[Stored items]
* * * *

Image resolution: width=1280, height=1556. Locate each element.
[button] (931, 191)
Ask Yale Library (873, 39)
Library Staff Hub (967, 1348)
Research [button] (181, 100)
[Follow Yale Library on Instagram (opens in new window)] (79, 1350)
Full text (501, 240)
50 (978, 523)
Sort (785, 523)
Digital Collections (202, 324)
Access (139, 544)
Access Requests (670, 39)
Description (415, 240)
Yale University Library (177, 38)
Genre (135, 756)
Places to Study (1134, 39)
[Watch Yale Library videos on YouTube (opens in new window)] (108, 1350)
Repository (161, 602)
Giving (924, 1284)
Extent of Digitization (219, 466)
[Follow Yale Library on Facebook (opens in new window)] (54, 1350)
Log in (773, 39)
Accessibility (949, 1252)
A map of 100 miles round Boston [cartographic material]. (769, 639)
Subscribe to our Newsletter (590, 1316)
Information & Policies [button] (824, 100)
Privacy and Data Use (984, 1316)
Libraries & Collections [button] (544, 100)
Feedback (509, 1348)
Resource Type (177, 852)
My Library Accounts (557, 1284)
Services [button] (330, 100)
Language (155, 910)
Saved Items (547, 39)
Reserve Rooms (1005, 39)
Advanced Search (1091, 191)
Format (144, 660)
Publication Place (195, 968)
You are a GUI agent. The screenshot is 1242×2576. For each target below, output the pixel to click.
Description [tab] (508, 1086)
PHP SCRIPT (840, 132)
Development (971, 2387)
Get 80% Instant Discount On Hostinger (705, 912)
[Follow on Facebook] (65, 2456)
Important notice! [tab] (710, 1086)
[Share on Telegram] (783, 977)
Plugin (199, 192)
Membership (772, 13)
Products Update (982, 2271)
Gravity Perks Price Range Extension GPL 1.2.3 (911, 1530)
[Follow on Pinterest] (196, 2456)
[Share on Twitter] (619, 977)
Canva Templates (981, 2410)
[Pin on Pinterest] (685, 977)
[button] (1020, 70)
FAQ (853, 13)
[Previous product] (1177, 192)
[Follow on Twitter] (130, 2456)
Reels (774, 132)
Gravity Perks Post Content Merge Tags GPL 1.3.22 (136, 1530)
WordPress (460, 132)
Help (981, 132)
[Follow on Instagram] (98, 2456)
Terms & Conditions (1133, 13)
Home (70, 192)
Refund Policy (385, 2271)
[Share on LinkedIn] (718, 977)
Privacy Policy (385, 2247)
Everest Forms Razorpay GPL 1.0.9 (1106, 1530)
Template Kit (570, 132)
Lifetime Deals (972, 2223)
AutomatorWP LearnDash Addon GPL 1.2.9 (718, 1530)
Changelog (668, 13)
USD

* * * *

◆ **What the exercise asks**: Up to and including the line with "Extent of Digitization (219, 466)", output each line of the entries above exactly, starting from the first.

◆ **Output for this task**:
Image resolution: width=1280, height=1556. Locate each element.
[button] (931, 191)
Ask Yale Library (873, 39)
Library Staff Hub (967, 1348)
Research [button] (181, 100)
[Follow Yale Library on Instagram (opens in new window)] (79, 1350)
Full text (501, 240)
50 (978, 523)
Sort (785, 523)
Digital Collections (202, 324)
Access (139, 544)
Access Requests (670, 39)
Description (415, 240)
Yale University Library (177, 38)
Genre (135, 756)
Places to Study (1134, 39)
[Watch Yale Library videos on YouTube (opens in new window)] (108, 1350)
Repository (161, 602)
Giving (924, 1284)
Extent of Digitization (219, 466)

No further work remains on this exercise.